もっと悪いのは、面倒を回避するために数値情報を改ざんしたり隠ぺいしたりして見栄えを良くした上で、解決しなければならない課題を先送りすることです。先送りしても期限を決めている訳ではないので、課題が解決しない状態が継続してしまいます。結果として、いつか破たんする時期が到来します。(最近良く見かける気がします)

状況の改善に向けて、どのように会議に臨むべきか


状況が悪い時期には事実確認の会議ではなく、状況を改善することを念頭に置く必要があります。

第一に、状況が思わしくないのは現場の担当者の責任だけではない、ということを上層部や管理者を含めて認識しなければなりません。現場担当者に責任転嫁したところで状況は改善されません。そもそもの実施計画を承認したのは上層部や管理者なのですから、責任が無いとは言えません。それよりも、現状を改善するために知恵を出し合うようにスタンスを変えなければなりません。

第二に、現状の結果に対する注意等は短時間で済ませるよう努めるべきです。内容を実務上の手順ややり方といったことに絞れば対応できるはずです。仕事観や心構えといった内容を長時間話す方もいますが、それは必要に応じて会議とは別の場で行うべきです。対象となる本人ばかりでなく、周りのメンバーも気持ちが萎えてしまいます。

第三にその時点の結果である数値情報は共有すべき情報を事前に配布した上で、会議の場では何がいけなかったのかという原因や改善に向けたアイデア出しに集中すべきです。会議の参加者の中で、上位者のみが発言するのではなく、全員が意見を出し、その内容を全員で吟味することが重要です。注意しなければならないのは、個人攻撃は慎むべきであることです。
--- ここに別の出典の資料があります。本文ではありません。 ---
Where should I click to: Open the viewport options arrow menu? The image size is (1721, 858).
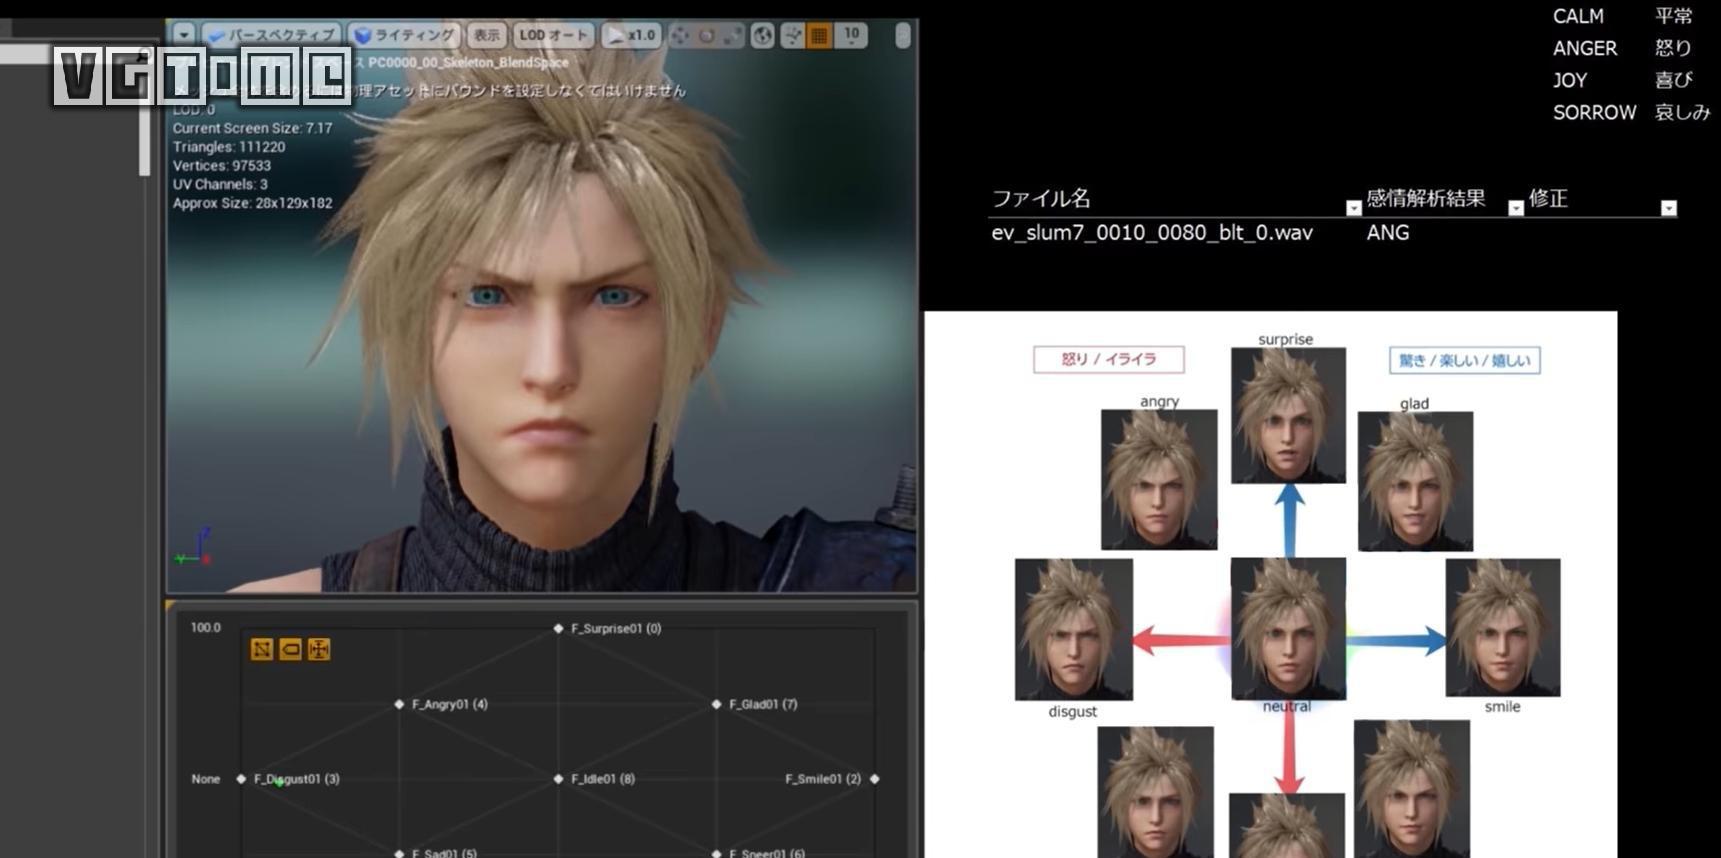point(184,35)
以上のことを心掛ければ、むやみに会議を増やすことなく、状況を改善する方向性も見えてくると考えられます。
もし余力があれば、メンバーの作業状況が確認でき、共有できる営業支援ツールや進捗管理ツールの導入、あるいは個々人の業務の中で共有すべき事柄や手順などを登録、参照可能なナレッジツールといったものを活用することも検討してもよいと思います。